Even so, the results of the analyses described above could have been biased if self selection for the ingestion of Atole favoured children who would have responded well in any case, while self selection for Fresco did not favour such children. This could occur if, for example, the more highly educated mothers in the villages allocated Atole chose to take their children to the feeding centres because they knew that Atole was nutritious, while well-educated mothers in the villages allocated Fresco did not do so because they knew that Fresco was less nutritious. If no such bias occurred there should be an overall effect, i.e. combining both high-level and low-level consumers, although this would be attenuated because the diet of low-level consumers in both the Atole and Fresco villages would not be supplemented. A differential self-selection bias between the Atole and Fresco villages would eliminate this overall effect. Moreover, if there was no bias the low-level consumers should be similar because both groups were unsupplemented. In contrast, differential self-selection would result in a difference favouring the Fresco group among low consumers because the responders would be more equally distributed among the low consumers than would be the case for the Atole group. In order to determine whether such self- selection bias was present, analyses like those conducted for high consumers were carried out for low consumers and for the total samples of combined high-level and low-level consumers.

Micronutrient levels

Atole contained 0.4 g of calcium and 0.3 g of phosphorus; Fresco did not contain these minerals. Both drinks contained iron, fluoride, thiamin, niacin, ascorbic acid, and vitamin A in the same concentrations. As the average amount of Atole consumed was two to three times greater than that of Fresco, however, children in the Atole villages received more micronutrients from the supplement than those in the Fresco villages.

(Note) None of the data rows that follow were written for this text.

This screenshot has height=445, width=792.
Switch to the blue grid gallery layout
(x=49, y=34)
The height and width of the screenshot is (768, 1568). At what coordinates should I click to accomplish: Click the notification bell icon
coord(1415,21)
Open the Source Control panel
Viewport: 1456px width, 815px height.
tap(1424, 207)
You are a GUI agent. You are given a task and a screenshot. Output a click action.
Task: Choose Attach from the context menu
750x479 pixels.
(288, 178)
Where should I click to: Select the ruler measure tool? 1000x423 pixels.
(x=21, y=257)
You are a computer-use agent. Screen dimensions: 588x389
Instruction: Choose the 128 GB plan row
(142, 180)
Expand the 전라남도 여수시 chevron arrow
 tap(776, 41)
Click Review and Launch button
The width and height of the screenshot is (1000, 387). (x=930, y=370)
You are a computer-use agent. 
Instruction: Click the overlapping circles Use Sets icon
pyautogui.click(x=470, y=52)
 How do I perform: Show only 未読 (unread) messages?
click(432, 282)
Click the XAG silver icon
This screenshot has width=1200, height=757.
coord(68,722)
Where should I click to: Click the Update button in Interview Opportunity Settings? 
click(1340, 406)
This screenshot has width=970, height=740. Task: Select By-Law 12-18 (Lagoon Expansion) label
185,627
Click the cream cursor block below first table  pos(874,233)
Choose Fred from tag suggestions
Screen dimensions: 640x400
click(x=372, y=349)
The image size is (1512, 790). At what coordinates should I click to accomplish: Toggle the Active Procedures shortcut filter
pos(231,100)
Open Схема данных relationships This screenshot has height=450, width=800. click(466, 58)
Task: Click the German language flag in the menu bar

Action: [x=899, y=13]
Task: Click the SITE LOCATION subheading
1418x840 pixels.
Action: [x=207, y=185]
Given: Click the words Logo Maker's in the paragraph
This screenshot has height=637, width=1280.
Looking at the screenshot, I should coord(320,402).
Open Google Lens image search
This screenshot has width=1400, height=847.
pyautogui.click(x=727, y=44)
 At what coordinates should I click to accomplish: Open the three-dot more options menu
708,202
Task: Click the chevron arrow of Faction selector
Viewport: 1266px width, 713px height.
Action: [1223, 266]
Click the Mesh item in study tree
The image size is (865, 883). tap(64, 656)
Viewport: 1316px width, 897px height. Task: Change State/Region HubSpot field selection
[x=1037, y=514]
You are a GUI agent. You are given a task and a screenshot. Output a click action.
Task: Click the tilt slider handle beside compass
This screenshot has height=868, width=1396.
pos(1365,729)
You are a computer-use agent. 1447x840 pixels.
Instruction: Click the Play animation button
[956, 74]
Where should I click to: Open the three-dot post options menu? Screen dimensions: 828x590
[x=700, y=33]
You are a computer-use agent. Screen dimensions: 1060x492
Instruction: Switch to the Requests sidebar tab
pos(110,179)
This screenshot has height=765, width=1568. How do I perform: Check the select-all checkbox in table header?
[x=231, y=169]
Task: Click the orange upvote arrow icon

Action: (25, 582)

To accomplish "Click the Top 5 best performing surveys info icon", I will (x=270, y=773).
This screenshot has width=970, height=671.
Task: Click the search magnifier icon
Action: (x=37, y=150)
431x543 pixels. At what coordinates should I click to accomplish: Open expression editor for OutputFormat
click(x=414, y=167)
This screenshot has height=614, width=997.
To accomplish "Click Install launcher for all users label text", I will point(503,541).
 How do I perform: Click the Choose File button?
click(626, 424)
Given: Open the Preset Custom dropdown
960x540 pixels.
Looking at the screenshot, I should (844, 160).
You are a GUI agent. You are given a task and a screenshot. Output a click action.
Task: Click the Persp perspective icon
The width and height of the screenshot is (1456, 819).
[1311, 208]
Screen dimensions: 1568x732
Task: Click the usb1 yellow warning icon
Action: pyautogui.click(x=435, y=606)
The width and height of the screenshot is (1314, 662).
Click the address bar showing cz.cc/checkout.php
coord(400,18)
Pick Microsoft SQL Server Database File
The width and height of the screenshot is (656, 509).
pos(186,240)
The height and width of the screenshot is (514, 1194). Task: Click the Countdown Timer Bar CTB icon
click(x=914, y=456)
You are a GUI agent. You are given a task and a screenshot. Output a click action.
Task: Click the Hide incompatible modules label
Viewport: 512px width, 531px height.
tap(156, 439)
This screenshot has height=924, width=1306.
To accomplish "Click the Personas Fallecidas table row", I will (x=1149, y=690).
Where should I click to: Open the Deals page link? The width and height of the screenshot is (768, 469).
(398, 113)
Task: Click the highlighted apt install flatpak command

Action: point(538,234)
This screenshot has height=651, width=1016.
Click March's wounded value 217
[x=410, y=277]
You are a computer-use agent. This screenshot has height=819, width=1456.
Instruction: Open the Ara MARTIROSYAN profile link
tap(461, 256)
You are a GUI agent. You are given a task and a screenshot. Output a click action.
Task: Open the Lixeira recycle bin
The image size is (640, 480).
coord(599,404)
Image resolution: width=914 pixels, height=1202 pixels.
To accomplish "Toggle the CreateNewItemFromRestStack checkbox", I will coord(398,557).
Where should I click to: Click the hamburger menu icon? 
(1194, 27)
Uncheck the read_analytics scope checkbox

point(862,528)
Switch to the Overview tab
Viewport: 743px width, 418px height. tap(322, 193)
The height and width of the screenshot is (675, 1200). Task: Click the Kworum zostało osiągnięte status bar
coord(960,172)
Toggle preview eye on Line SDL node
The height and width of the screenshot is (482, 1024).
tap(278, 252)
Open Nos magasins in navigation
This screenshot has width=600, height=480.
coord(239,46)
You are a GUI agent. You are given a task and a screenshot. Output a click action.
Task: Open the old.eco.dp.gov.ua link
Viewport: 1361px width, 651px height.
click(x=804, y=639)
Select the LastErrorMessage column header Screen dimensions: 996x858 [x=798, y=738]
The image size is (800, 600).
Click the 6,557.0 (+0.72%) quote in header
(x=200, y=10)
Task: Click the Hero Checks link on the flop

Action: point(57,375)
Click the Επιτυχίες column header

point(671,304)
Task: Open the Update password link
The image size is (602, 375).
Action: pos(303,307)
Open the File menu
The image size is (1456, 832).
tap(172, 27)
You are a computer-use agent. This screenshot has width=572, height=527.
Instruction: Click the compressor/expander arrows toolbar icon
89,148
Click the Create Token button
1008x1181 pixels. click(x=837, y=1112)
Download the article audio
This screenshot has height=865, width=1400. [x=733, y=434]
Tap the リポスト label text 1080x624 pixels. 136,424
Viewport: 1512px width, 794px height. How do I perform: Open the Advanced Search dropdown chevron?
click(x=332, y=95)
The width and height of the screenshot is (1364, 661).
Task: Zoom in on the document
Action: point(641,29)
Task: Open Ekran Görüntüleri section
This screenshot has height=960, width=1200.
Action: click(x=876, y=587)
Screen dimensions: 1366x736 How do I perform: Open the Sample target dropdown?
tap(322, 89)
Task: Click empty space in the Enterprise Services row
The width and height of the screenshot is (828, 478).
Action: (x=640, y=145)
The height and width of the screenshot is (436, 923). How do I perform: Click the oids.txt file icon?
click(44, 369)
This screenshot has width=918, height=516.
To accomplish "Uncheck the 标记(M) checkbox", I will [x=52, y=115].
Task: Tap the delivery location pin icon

Effect of supplementary feeding on prevention of wasting

Children were considered to have maintained their original nutritional status if their weight-for-length percentage after three or six months had not fallen below the lower limit of their category and included children who had moved to a higher weight-for-length category.The proportion of children in each non-supplemented group who maintained their nutritional status was subtracted from the proportion maintaining their nutritional status among the corresponding supplemented group. The difference was termed the "attributable prevention". Some children maintained their weight-for-length across multiple age categories and many of the children examined at three-month intervals were also examined at six-month intervals so that the observations across these intervals were correlated. However, this did not affect the statistical significance within an interval. No statistical tests were applied across these intervals, nor were they necessary to support the inferences made in this paper.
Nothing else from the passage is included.